** Start of Selected text **
Why consistent ordering and why not just use UUIDs? IMHO consistent
ordering solves a few different problems:
1. For poor, feeble-minded humans like me, have sane numbering for
devices helps a lot. When grepping through dmesg it's terribly handy
if a given SDMMC device has a consistent number. I know that I can
do "dmesg | grep mmc0" or "dmesg | grep mmcblk0" to find info about
the eMMC. I know that I can do "dmesg | grep mmc1" to find info
about the SD card slot. I don't want it to matter which one probed
first, I don't want it to matter if I'm working on a variant of the
hardware that has the SD card slot disabled, and I don't want to care
what my boot device was. Worrying about what device number I got
increases my cognitive load.
** End of Selected text **
Tasks to perform:
**A.** Quote each shell command that the post on consistent device ordering gives for searching dmesg.
**B.** Extend the post on consistent device ordering, picking up after its final sentence.
** Start of Given data **
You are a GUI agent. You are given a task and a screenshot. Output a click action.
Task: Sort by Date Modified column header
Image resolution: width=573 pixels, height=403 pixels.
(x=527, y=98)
** End of Given data **
Outputs:
**A.**
"dmesg | grep mmc0"
"dmesg | grep mmcblk0"
"dmesg | grep mmc1"

**B.**
2. There are cases where it's not trivially easy during development to
use the UUID. Specifically I work a lot with coreboot / depthcharge
as a BIOS. When configured properly, that BIOS has a nice feature to
allow you to fetch the kernel and kernel command line from TFTP by
pressing Ctrl-N. In this particular case the BIOS doesn't actually
know which disk I'd like for my root filesystem, so it's not so easy
for it to put the right UUID into the command line. For this
purpose, knowing that "mmcblk0" will always refer to eMMC is handy.
Jaehoon Chung (1):
Documentation: mmc: Document mmc aliases
Stefan Agner (2):
mmc: read mmc alias from device tree
mmc: use SD/MMC host ID for block device name ID
Documentation/devicetree/bindings/mmc/mmc.txt | 11 +++++++++++
drivers/mmc/card/block.c | 3 ++-
drivers/mmc/core/host.c | 25 ++++++++++++++++++++-----
3 files changed, 33 insertions(+), 6 deletions(-)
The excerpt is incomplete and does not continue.